Registered: 07/27/06
Posts: 2132
Loc: Virginia
Dang, and you wouldn't let me play! grin

Just to add a little more data:

The first ester based jet engine oils date back to 1953 and were based on a diester (Dioctyl Sebacate). POE based oils were introduced in 1963 (Mobil Jet ll) as a 2nd generation oil. We are now up to 4th generation oils.

Most of the current jet engine oils use a Pentaerythritol (PE) type POE base ester made from mono-basic fatty acids from C5 to C10, both linear and sometimes branched. The exception is Eastman 2380 witch is based on a blend of a Trimethylolpropane (TMP) ester and a Dipentaerythritol (DiPE) ester. The POE content runs from 93 to 96 percent.

Most use at least two amine type anti-oxidants to exploit synergies.
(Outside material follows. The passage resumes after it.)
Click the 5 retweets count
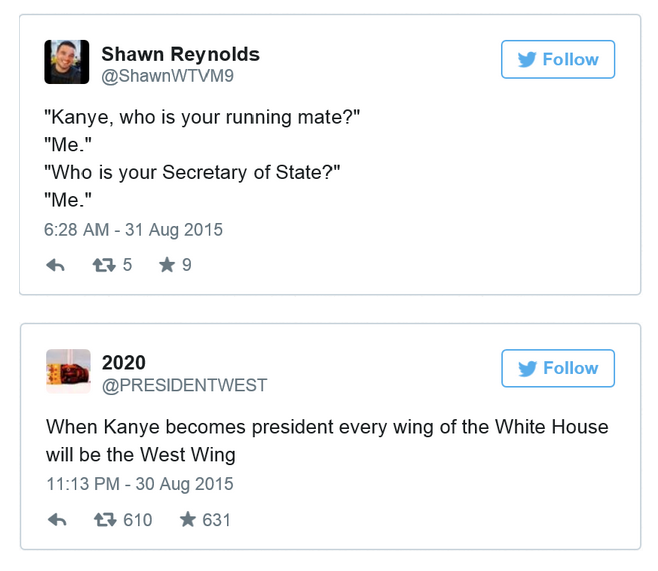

For lower coking the anti-oxidants are alkylated, and the cleanest are oligomers of these alkylated amine AOs. AO content is typically 2-3%.
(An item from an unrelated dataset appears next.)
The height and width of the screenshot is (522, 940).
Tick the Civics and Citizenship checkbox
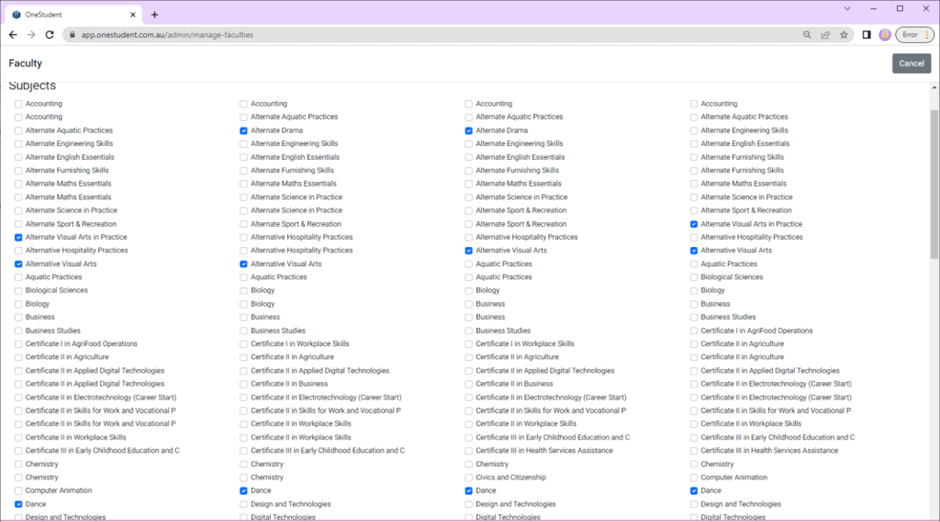click(469, 478)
The anti-wear additive is almost exclusively Tricresyl Phosphate (TCP), but there is an EP version that also uses a small amount of an amine terminated partial acid phosphate. The TCP content runs from 2-3%

Other additives include a yellow metal inhibitor, a silicone type anti-foam, and sometimes a rust inhibitor. These additives are generally less than 0.2% each.

The fluids are at least as much if not more coolants than lubricants. The Air Force uses a lighter oil (3 cSt @ 100C) because of remote cold bases. Other armed forces and commercial airlines use a 5 cSt oil, and some turboprops use a 7.5 cSt oil to lubricate the reduction gears.

The oils contain no detergents, dispersants, or ZDDP, so they are not suitable for car engines!